Even though Article 5/A does not explicitly state that IP-related disputes are subject to mandatory mediation, pursuant to Article 4/d of the Commercial Code, civil suits falling within the scope of IP-related codes are considered as commercial actions. Therefore, mediation is now mandatory for IP-related disputes in which compensation or payment of a certain amount is sought – such as disputes arising from licensing agreements, the transfer of IP rights or the infringement of IP rights.
It is expected that mandatory mediation will have a significant impact on cases in which a request for preliminary injunction and a request for compensation or payment of a certain amount are filed together. In such cases, the court will have to refer the case to a mediator since it includes monetary issues; the counterparty may thus be notified of the case before a preliminary injunction decision is made. Therefore, the counterparty will be informed of the case/request for preliminary injunction during the mediation proceedings, which might impair the effectiveness of the preliminary injunction. It will thus be beneficial to file requests for preliminary injunction and other monetary requests separately.

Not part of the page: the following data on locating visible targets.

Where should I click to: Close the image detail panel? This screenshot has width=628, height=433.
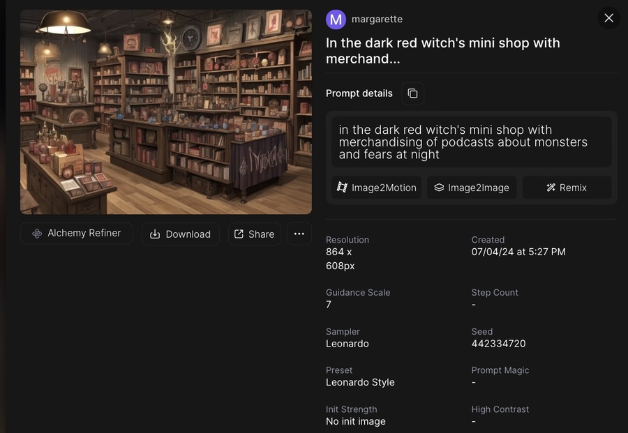coord(608,18)
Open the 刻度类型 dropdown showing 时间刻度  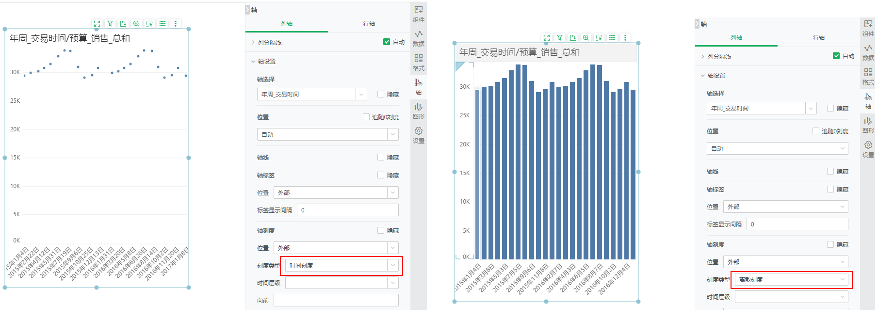pyautogui.click(x=342, y=266)
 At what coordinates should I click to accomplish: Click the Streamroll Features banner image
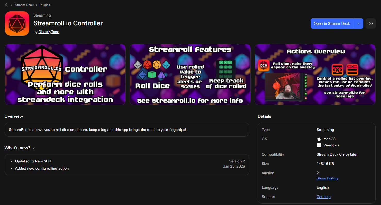coord(190,74)
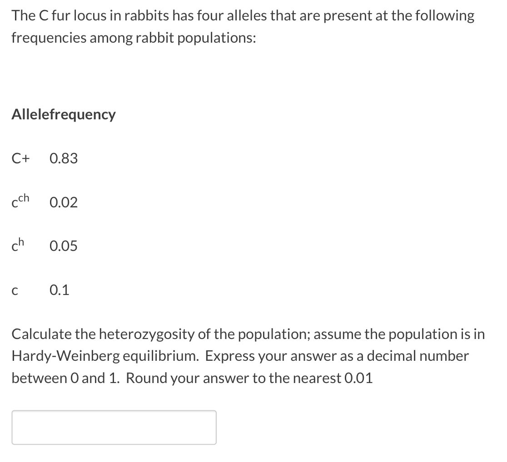Click the 0.1 frequency value
The image size is (507, 462).
coord(60,290)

Under the Law on Labour Courts, mediation is now mandatory for labour disputes arising from an employment contract in which compensation or re-employment is sought. Therefore, as of 1 January
2018, parties can bring such disputes only before the labour courts, if an amicable solution cannot be reached by mediation. According to the statistics released by the Ministry of Justice, 65% of the disputes were settled by mandatory mediation between 2 January 2018 and 27 May 2018. Following the introduction of mandatory mediation for actions relating to commercial receivables in 2019, a significant reduction in the workload of the commercial courts is expected.

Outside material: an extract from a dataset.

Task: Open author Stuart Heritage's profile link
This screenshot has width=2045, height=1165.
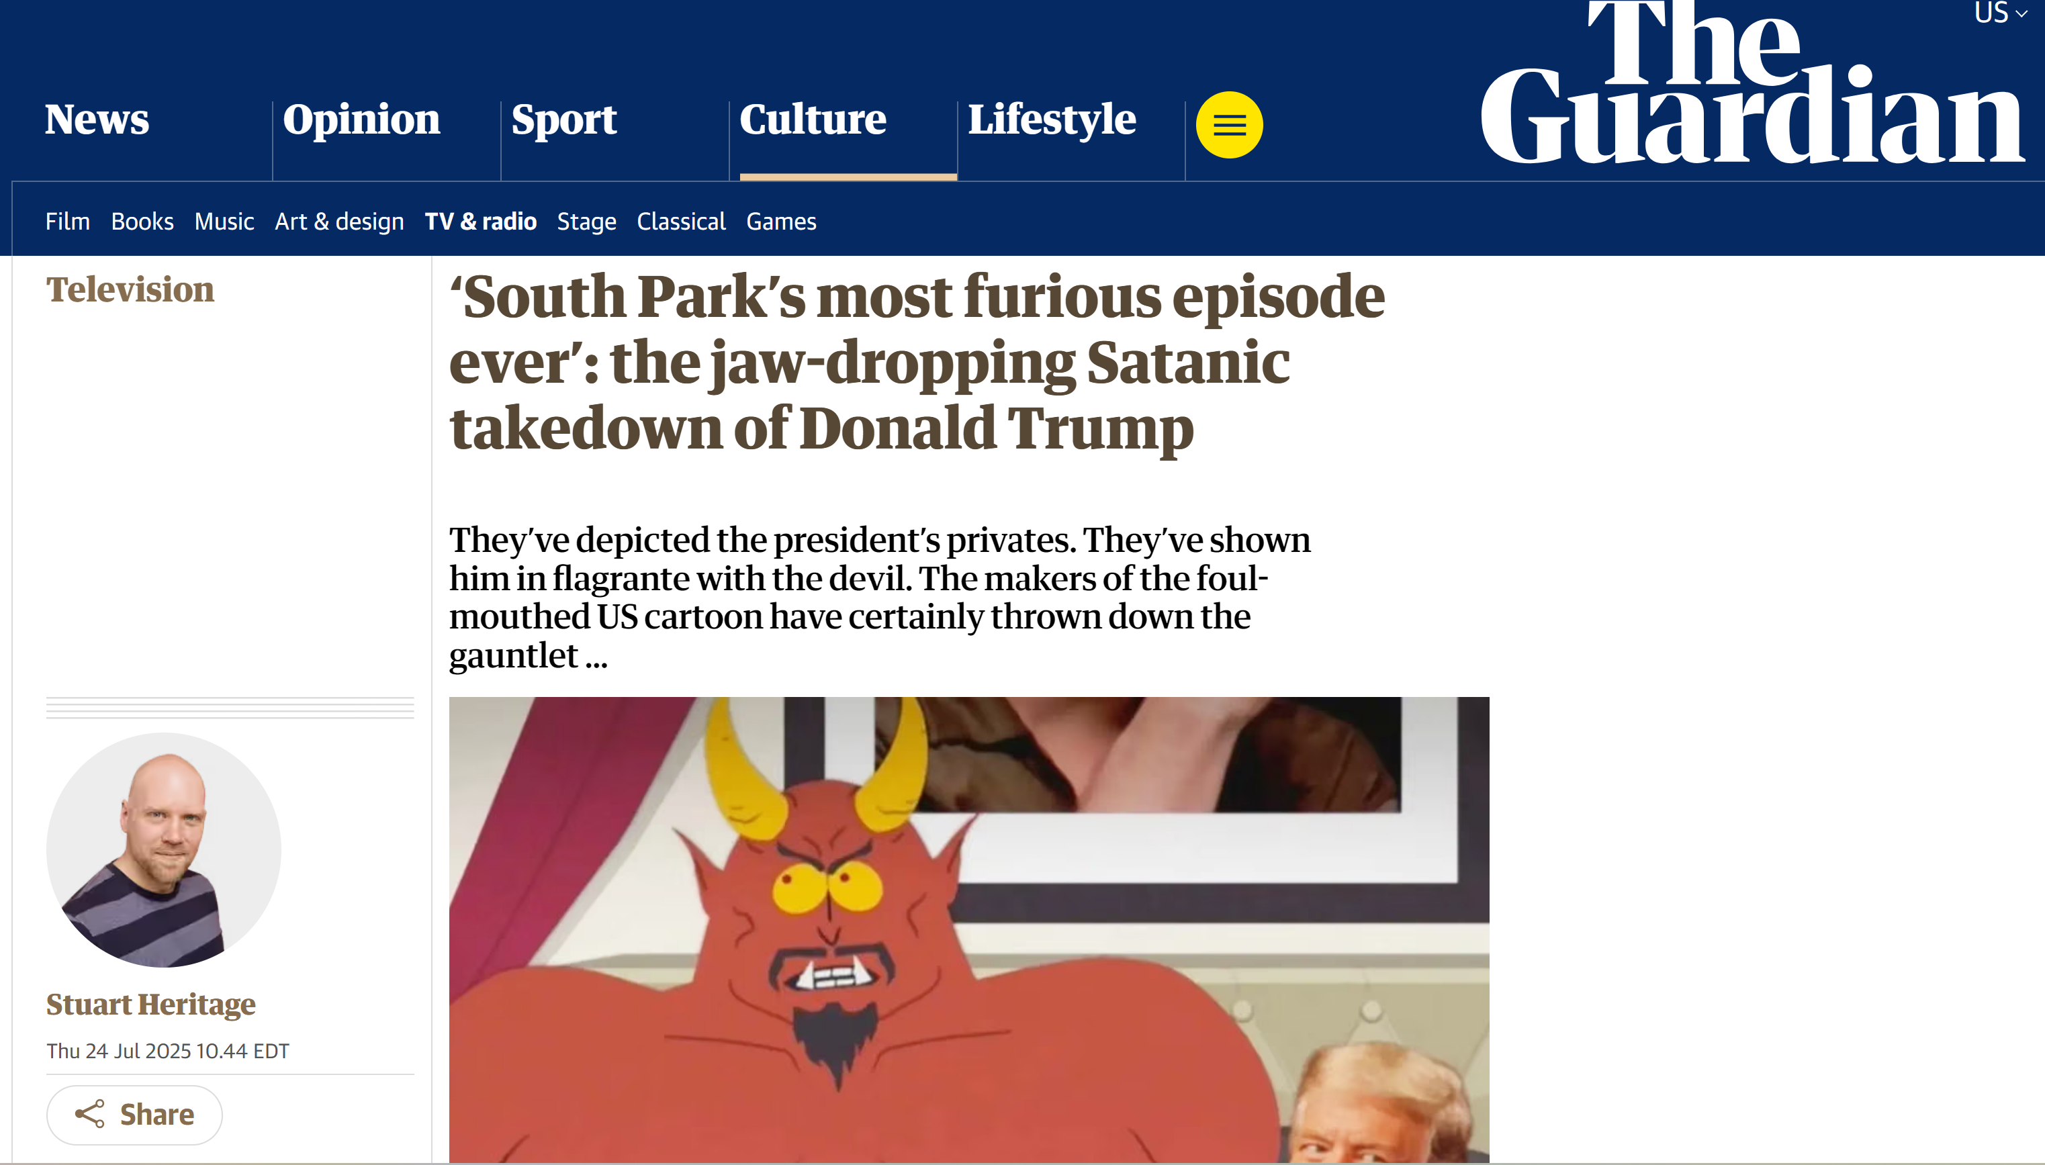Action: pos(151,1004)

In conclusion, the implementation of mediation in the Turkish justice system has progressed rapidly. Since mediation gives the parties a chance to reach an amicable solution by spending a reasonable amount of effort, time and money, it became an attractive solution for civil disputes. It became mandatory first for labour-related disputes and then for actions relating to commercial receivables, which cover IP-related matters in part.
It is expected that, in the future, mediation will become mandatory for other types of IP disputes. Although it is thought that mandatory mediation will decrease the workload of the IP courts, the impact of this change cannot clearly be foreseen, since mediation is a relatively new concept in Turkey, where the litigious culture is still dominant. The impact of this change on Turkish IP law remains to be seen.